▶ _Problem statement_: Go through the material and return every line that contains the string "computer".

▶ _Records for this exercise_:

.....

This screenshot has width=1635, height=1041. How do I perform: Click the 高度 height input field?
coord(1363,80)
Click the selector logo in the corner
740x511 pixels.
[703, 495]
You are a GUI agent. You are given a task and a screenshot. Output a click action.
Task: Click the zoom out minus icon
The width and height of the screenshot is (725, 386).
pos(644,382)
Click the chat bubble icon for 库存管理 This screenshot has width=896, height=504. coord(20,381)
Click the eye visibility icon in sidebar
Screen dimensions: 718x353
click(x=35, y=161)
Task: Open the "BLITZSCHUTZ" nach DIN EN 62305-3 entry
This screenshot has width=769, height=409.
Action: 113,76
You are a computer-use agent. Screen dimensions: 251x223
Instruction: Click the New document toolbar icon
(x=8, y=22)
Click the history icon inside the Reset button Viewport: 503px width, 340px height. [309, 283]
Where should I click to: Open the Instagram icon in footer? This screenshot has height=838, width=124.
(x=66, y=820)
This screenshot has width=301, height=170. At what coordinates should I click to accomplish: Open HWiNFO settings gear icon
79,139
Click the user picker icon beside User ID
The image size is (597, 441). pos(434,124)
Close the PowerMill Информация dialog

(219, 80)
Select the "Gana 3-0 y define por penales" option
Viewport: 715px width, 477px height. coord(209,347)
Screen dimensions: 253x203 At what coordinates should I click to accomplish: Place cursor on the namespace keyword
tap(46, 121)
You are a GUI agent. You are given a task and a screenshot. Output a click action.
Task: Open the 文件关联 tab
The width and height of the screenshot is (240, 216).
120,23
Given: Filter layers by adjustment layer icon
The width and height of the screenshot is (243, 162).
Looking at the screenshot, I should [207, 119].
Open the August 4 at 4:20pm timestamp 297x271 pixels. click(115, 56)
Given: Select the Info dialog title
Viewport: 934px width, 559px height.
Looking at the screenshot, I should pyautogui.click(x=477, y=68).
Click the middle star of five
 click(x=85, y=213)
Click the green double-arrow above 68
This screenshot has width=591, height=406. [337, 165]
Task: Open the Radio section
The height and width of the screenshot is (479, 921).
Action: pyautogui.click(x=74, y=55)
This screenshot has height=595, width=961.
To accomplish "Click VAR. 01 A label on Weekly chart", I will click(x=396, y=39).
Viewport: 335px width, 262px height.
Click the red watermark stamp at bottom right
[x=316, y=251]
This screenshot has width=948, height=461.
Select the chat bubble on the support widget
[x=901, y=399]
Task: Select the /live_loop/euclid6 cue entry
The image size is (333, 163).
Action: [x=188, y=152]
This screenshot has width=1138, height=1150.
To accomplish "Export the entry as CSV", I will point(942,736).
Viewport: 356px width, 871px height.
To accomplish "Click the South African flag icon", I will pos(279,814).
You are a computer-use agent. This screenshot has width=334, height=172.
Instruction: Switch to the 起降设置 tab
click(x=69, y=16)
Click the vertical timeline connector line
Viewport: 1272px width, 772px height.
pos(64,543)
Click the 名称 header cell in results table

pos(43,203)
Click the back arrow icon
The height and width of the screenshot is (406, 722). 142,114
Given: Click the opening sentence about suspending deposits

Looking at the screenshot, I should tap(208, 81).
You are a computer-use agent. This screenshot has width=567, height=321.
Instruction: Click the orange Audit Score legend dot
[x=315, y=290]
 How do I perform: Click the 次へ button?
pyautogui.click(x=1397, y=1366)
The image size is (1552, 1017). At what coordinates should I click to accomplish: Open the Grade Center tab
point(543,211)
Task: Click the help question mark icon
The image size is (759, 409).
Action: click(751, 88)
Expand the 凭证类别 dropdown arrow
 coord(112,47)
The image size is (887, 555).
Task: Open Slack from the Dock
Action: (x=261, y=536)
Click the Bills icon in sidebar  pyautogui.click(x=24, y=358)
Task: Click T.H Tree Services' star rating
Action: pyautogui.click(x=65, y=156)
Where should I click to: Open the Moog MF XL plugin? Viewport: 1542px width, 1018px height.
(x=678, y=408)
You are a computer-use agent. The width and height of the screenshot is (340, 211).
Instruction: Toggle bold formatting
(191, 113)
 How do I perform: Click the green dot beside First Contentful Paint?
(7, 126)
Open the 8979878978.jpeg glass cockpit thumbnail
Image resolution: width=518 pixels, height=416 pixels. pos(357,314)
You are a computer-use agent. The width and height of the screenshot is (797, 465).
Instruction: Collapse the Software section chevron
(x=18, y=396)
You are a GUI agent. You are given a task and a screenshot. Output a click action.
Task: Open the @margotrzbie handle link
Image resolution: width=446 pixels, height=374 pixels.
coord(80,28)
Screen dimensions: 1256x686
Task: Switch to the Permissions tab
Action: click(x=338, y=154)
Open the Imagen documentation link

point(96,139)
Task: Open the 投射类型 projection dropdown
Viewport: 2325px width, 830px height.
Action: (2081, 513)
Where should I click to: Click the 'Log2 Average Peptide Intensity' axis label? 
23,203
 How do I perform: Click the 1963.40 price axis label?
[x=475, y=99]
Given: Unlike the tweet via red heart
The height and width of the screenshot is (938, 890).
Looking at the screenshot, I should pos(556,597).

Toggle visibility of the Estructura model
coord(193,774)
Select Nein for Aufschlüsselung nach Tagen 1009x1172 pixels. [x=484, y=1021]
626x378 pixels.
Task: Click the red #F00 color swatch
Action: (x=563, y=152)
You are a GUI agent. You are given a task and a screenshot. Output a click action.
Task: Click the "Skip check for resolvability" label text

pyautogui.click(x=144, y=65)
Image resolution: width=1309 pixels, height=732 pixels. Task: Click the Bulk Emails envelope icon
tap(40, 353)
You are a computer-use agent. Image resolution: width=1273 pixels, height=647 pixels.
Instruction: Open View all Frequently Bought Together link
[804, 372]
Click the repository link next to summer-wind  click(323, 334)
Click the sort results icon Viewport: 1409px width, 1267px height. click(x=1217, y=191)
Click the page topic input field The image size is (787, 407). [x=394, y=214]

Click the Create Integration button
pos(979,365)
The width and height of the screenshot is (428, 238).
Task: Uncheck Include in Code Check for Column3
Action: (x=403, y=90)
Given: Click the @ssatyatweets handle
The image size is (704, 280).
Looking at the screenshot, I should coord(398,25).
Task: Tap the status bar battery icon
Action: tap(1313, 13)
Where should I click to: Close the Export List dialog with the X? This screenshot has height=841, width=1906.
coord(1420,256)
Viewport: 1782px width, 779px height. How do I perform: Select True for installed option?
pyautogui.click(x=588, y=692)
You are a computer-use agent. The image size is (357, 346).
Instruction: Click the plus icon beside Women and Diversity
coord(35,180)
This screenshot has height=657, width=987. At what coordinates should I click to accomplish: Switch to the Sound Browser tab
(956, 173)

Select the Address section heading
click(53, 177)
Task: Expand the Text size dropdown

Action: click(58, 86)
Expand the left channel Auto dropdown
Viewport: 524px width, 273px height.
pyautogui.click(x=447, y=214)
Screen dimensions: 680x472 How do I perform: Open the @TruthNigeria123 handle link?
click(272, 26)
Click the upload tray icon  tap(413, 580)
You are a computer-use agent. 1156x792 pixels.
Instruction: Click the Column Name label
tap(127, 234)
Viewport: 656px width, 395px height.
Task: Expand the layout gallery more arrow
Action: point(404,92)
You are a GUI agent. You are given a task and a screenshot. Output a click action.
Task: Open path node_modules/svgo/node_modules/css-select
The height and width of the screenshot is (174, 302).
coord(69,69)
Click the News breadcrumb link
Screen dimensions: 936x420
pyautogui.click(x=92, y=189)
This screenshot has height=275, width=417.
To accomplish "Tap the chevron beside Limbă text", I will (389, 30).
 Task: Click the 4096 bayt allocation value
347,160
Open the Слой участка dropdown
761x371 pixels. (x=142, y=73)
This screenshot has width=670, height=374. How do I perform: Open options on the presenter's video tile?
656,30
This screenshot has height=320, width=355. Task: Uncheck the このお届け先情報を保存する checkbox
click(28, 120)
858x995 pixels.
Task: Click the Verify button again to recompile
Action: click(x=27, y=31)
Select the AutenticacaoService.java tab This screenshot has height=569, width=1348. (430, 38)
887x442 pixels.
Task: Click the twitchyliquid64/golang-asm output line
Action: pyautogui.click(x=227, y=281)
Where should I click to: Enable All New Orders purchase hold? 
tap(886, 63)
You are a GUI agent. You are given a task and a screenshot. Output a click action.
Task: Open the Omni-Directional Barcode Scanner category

.....

▶ _Reply_:
You are a computer-use agent. Screen dimensions: 251x223
You are a computer-use agent. This screenshot has width=334, height=172.
You are a computer-use agent. This screenshot has width=567, height=321.
You are a computer-use agent. The width and height of the screenshot is (340, 211).
You are a computer-use agent. The width and height of the screenshot is (797, 465).
You are a computer-use agent. Image resolution: width=1273 pixels, height=647 pixels.
You are a computer-use agent. The image size is (357, 346).
You are a computer-use agent. 1156x792 pixels.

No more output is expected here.